TEXT BLOCK ▸
--- begin ---

Actually, Holger suggested I ask the question here. It came up in
relation to a problem with
Allegro Graph serializing its ontologies and not (at this time)
writing out a base URI that the
user could specify. Sounds like they will patch it, however. At
present I have to manually
edit the base URI that Allegro Graph writes out before reading the OWL
file it writes out
into TBC.

Although I understand that URIs can be abbreviated using default
namespaces, my question
is whether a default namespace is one and the same as a base URI? I
thought they were but
Holger said they were not and suggested that I post the question here
so I am assuming there
is some subtle but interesting difference in which I might be
enlightened :)

Thanks,
Bill

On May 29, 6:30 pm, Irene Polikoff <ir...@topquadrant.com> wrote:
> Bill,
>
> We encourage participants to limit their questions to those related
> directly to TopBraid Suite rather than general questions about
> standards or ontology modeling. One reason is that our development
> team monitors the site for product questions and problems on the daily
> basis and we do not want to have them wade through many unrelated
> posts.

--- end ---

Answer these questions from the message:
1. Who suggested that Bill ask his question on the site?
2. What does Bill currently have to edit by hand before reading the OWL file into TBC?
3. According to Irene Polikoff, who monitors the site daily for product questions and problems?
Please rely only on the message to answer.

SOURCE MATERIAL ▸
--- begin ---

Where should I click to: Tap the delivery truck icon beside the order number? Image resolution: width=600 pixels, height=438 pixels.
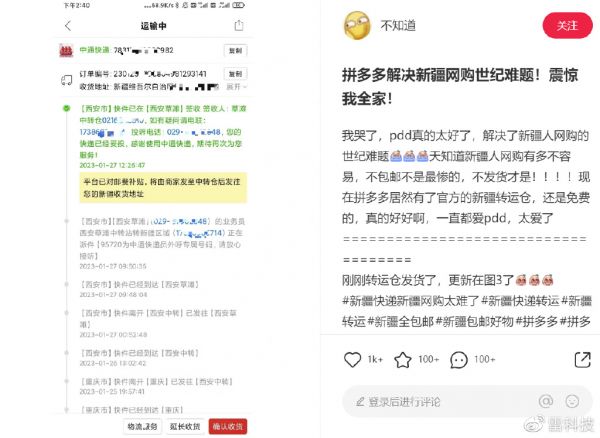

--- end ---

THE REPLY ▸
1. Holger
2. The base URI that Allegro Graph writes out
3. The development team